Encryption algorithms converts plaintext data into cipher text that conceals the original content. Plaintext data can be restored from the cipher text through decryption. Encryption can be **symmetric** (secret-key encryption) or **asymmetric** (public-key encryption). In general, encryption operations do not protect integrity, but some symmetric encryption modes also feature that protection.
**Symmetric-key encryption algorithms** use the same key for both encryption and decryption. This type of encryption is fast and suitable for bulk data processing. Since everybody who has access to the key is able to decrypt the encrypted content, this method requires careful key management.

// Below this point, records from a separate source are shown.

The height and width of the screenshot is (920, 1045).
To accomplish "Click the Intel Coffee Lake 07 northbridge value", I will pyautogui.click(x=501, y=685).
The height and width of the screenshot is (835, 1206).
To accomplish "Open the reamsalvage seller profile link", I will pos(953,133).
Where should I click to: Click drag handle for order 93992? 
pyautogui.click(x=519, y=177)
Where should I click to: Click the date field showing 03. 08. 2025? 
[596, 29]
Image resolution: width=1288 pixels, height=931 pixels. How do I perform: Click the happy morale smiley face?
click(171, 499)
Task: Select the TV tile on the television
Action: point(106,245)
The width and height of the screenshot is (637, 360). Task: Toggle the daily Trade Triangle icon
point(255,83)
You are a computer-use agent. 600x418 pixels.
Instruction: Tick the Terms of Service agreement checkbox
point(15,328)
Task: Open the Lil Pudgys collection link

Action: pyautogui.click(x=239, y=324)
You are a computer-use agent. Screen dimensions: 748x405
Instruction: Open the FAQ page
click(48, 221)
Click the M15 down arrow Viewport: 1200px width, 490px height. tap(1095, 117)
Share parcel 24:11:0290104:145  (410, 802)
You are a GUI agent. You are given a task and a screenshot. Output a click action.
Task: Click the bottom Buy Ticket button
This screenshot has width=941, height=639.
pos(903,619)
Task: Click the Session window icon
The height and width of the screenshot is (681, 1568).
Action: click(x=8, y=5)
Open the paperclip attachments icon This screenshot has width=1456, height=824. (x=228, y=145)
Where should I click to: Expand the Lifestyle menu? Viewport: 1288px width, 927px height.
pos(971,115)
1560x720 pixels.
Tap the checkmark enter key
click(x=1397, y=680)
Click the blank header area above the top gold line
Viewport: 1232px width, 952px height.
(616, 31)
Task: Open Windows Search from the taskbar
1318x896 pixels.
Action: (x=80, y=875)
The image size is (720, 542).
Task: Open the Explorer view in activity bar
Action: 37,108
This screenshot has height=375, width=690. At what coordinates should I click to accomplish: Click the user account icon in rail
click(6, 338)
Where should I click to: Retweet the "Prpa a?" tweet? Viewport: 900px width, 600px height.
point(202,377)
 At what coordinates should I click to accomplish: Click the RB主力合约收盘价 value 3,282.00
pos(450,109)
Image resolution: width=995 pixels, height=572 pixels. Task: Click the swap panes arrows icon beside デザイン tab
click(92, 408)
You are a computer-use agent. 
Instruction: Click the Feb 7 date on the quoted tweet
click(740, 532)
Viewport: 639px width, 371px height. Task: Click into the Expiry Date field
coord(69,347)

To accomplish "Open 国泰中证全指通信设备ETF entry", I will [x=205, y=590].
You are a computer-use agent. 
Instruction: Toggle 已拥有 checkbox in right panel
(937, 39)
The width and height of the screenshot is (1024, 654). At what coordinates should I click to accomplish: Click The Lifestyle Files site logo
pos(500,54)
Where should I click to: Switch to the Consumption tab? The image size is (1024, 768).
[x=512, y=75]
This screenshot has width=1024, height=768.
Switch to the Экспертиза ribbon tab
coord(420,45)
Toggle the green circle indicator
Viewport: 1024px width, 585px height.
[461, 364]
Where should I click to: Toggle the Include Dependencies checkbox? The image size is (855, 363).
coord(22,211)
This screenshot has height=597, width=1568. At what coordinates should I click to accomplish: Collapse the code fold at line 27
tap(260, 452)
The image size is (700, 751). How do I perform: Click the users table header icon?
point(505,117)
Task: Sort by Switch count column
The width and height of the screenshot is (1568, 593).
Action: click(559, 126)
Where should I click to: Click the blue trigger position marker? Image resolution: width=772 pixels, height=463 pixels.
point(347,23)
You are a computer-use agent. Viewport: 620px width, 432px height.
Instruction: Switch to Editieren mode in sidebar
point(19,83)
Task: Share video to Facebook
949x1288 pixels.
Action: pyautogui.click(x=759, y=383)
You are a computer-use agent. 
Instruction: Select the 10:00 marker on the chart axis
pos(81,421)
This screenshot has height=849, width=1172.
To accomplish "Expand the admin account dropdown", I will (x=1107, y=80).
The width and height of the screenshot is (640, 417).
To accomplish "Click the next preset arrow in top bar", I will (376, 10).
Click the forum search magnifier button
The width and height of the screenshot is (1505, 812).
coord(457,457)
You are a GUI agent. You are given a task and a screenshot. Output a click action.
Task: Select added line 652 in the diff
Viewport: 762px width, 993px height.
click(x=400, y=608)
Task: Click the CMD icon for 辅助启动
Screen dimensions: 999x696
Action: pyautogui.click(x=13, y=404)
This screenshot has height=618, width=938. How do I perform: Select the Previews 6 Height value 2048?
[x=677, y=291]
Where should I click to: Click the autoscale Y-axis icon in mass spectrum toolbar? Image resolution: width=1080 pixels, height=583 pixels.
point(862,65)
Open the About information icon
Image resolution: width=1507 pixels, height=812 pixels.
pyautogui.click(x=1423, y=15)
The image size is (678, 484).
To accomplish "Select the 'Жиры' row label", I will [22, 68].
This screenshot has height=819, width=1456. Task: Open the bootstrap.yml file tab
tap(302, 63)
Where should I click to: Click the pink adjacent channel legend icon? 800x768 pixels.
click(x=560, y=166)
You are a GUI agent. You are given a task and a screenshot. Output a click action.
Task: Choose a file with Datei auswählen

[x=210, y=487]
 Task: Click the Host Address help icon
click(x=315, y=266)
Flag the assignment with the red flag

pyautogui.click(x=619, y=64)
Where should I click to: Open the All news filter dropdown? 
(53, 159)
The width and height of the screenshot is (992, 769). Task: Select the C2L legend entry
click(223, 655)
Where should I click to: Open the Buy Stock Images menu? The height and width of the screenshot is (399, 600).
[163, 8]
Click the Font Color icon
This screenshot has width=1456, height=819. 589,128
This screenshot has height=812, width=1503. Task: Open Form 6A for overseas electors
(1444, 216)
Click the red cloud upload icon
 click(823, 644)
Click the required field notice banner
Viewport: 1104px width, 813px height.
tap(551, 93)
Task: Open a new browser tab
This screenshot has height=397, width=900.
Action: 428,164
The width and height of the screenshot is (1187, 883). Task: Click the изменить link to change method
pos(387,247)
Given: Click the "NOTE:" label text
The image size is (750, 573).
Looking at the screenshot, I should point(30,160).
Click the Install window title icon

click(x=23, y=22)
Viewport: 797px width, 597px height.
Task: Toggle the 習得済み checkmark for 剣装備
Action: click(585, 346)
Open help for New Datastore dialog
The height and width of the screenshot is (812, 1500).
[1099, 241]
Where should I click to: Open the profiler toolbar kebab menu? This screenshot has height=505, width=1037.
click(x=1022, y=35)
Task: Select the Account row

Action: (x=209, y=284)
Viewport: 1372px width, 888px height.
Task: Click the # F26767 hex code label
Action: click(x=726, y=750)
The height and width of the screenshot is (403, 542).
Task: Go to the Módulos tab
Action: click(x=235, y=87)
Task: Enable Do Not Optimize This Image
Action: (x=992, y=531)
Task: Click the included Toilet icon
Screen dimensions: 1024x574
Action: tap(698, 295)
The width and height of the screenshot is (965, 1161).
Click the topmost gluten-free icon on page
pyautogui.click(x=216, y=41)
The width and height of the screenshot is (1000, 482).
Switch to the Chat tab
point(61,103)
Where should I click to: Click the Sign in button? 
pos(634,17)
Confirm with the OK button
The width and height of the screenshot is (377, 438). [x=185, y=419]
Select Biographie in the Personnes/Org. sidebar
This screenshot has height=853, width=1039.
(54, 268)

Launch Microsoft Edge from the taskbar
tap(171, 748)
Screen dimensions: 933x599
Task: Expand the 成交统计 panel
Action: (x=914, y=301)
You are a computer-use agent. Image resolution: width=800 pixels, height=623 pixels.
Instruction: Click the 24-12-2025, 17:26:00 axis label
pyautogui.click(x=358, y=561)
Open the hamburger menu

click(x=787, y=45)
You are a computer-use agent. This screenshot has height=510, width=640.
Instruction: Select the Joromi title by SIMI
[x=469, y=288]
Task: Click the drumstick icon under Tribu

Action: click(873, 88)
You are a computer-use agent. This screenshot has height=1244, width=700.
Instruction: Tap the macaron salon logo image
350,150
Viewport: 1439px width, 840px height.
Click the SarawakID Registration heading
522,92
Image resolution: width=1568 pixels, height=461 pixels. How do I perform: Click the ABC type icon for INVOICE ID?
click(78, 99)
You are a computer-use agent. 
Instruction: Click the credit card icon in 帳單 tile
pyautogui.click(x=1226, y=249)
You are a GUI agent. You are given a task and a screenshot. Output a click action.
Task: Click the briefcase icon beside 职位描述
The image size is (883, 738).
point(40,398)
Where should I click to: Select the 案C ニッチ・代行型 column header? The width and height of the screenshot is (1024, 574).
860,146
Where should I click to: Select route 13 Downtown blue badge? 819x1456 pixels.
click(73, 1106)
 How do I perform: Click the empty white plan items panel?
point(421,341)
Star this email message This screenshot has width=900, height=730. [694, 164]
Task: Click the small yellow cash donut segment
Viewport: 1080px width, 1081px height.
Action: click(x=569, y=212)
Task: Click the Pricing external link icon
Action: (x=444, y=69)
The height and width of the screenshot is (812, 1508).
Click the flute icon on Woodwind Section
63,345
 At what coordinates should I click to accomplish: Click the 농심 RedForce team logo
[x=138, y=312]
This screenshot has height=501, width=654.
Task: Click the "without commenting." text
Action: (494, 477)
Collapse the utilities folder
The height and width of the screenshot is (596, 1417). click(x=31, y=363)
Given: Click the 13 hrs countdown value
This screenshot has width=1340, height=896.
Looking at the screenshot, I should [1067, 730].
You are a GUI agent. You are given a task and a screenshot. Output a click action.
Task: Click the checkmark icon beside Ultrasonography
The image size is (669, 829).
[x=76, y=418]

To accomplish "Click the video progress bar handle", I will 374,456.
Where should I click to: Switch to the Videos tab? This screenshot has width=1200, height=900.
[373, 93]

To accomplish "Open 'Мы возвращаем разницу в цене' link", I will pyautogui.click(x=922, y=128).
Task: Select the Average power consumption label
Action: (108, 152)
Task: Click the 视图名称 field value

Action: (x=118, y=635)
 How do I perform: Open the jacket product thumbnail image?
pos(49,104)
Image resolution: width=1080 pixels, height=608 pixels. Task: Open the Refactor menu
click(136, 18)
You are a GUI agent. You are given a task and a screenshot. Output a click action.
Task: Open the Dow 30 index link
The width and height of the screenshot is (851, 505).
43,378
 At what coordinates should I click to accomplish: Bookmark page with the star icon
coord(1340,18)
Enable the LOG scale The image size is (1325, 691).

**Public-key encryption algorithms** operate with two separate keys: the public key and the private key. The public key can be distributed freely while the private key shouldn't be shared with anyone. A message encrypted with the public key can only be decrypted with the private key. Since asymmetric encryption is several times slower than symmetric operations, it's typically only used to encrypt small amounts of data, such as symmetric keys for bulk encryption.
**Hashing** isn't a form of encryption, but it does use cryptography. Hash functions deterministically map arbitrary pieces of data into fixed-length values. It's easy to compute the hash from the input, but very difficult (i.e. infeasible) to determine the original input from the hash. Hash functions are used for integrity verification, but don't provide an authenticity guarantee.
**Message Authentication Codes** (MACs) combine other cryptographic mechanisms (such as symmetric encryption or hashes) with secret keys to provide both integrity and authenticity protection. However, in order to verify a MAC, multiple entities have to share the same secret key and any of those entities can generate a valid MAC. HMACs, the most commonly used type of MAC, rely on hashing as the underlying cryptographic primitive. The full name of an HMAC algorithm usually includes the underlying hash function's type (for example, HMAC-SHA256 uses the SHA-256 hash function).
**Signatures** combine asymmetric cryptography (that is, using a public/private key pair) with hashing to provide integrity and authenticity by encrypting the hash of the message with the private key. However, unlike MACs, signatures also provide non-repudiation property as the private key should remain unique to the data signer.